Intersubjektivität als Sprache bei Lacan:
Aber Lacans Vorstellung von Sprache lässt jenen vorsprachlichen Teil der Verständigung außer Acht, den die Säuglingsforschung zum unverzichtbaren Bestandteil psychoanalytischer Theorie gemacht hat. (Jessica Benjamin in: AT-DvS 76)
Kritik, Intersubjektivität als vorsprachlicher gemeinsamer Rhythmus:
Nach meinem Triangulierungskonzept konstituiert sich Anerkennung nicht erst in der Vermittlung durch Sprache, sondern bereits in einem frühen, nonverbalen Entwicklungsstadium, das dem Kind in der Interaktion mit der Mutter (oder mit einer anderen Bezugsperson) die emergente Erfahrung eines miteinander geteilten Verhaltensmusters, eines gemeinsamen Rhythmus vermittelt. Deshalb habe ich vorgeschlagen, ein "emergentes" oder "synergetisches" Drittes anzunehmen, das sich vom intrapsychischen Dritten der Mutter unterscheidet (Benjamin 2007). Diese Form des Dritten ist bereits in jenem frühesten, gestisch vermittelten Austausch zwischen Mutter und Kind wirksam, der der so genannten symbiotischen Phase angehört. Ich sehe darin bereits eine Form der Triangulierung und schlage vor, das Prinzip der Affektresonanz, das Mutter und Kind miteinander verbindet und sich buchstäblich in der symbiotischen Einheit konstituiert, die "Gemeinschaft im Dritten" (one in the third) zu nennen. (Jessica Benjamin in: AT-DvS 76)

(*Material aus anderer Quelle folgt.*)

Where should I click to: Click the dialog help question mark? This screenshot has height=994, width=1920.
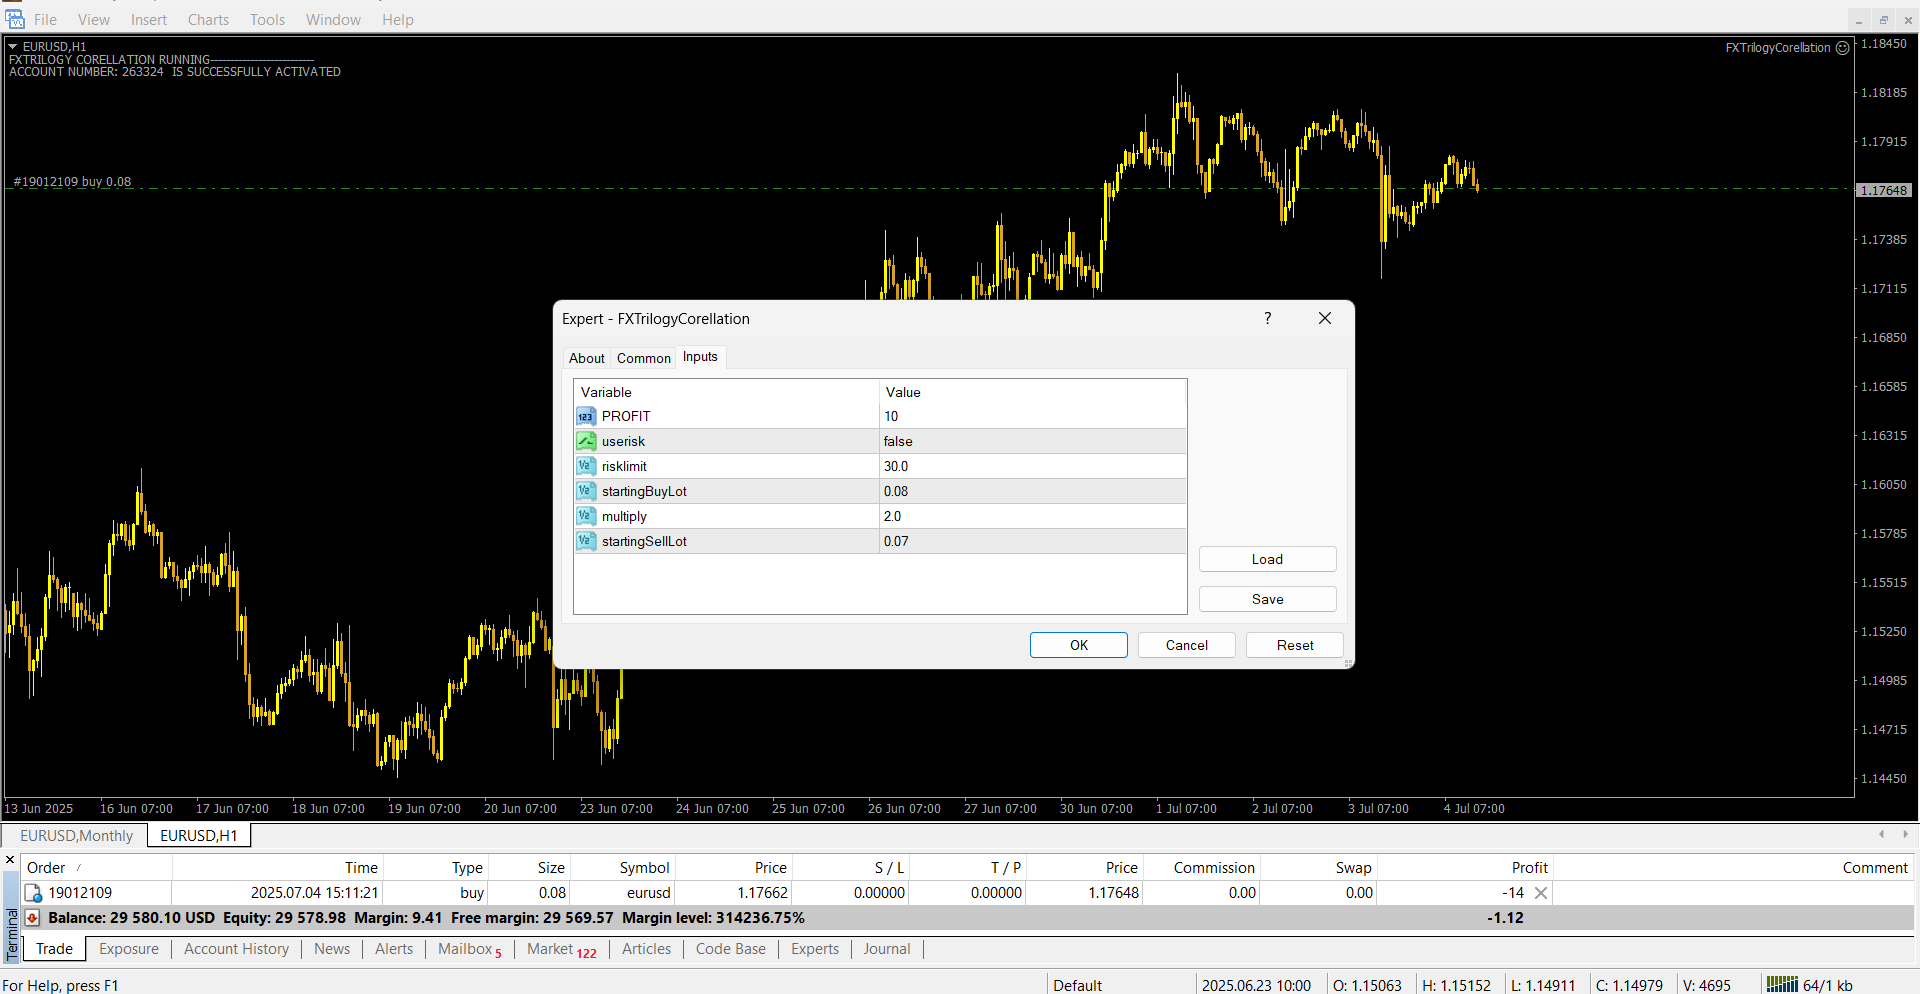point(1267,319)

In seiner Auseinandersetzung mit der Säuglingsforschung hat Sander (2002) das der Affektresonanz zugrunde liegende rhythmische Prinzip als "Rhythmizität" bezeichnet; es ist für ihn eines von zwei Prinzipien menschlicher Interaktion (das andere Prinzip nennt er "Spezifität"). (Jessica Benjamin in: AT-DvS 76)
In empirischen Studien zum mimischen Austausch zwischen Mutter und Kind (Beebe u. Lachmann 1994) zeigt sich, wie beide sich an einem Dritten ausrichten und einen gemeinsamen Rhythmus erzeugen, der sich nicht auf ein Schema Aktion/Reaktion reduzieren lässt, bei dem einer aktiv und der andere passiv ist oder einer vorgibt und der andere nachzieht. ... Aktion und Reaktion charakterisieren in ihrer Einseitigkeit den Erfahrungsmodus komplementärer Zweiheit, während ein geteiltes Drittes als Gemeinschaftsleistung erlebt wird. (Jessica Benjamin in: AT-DvS 77)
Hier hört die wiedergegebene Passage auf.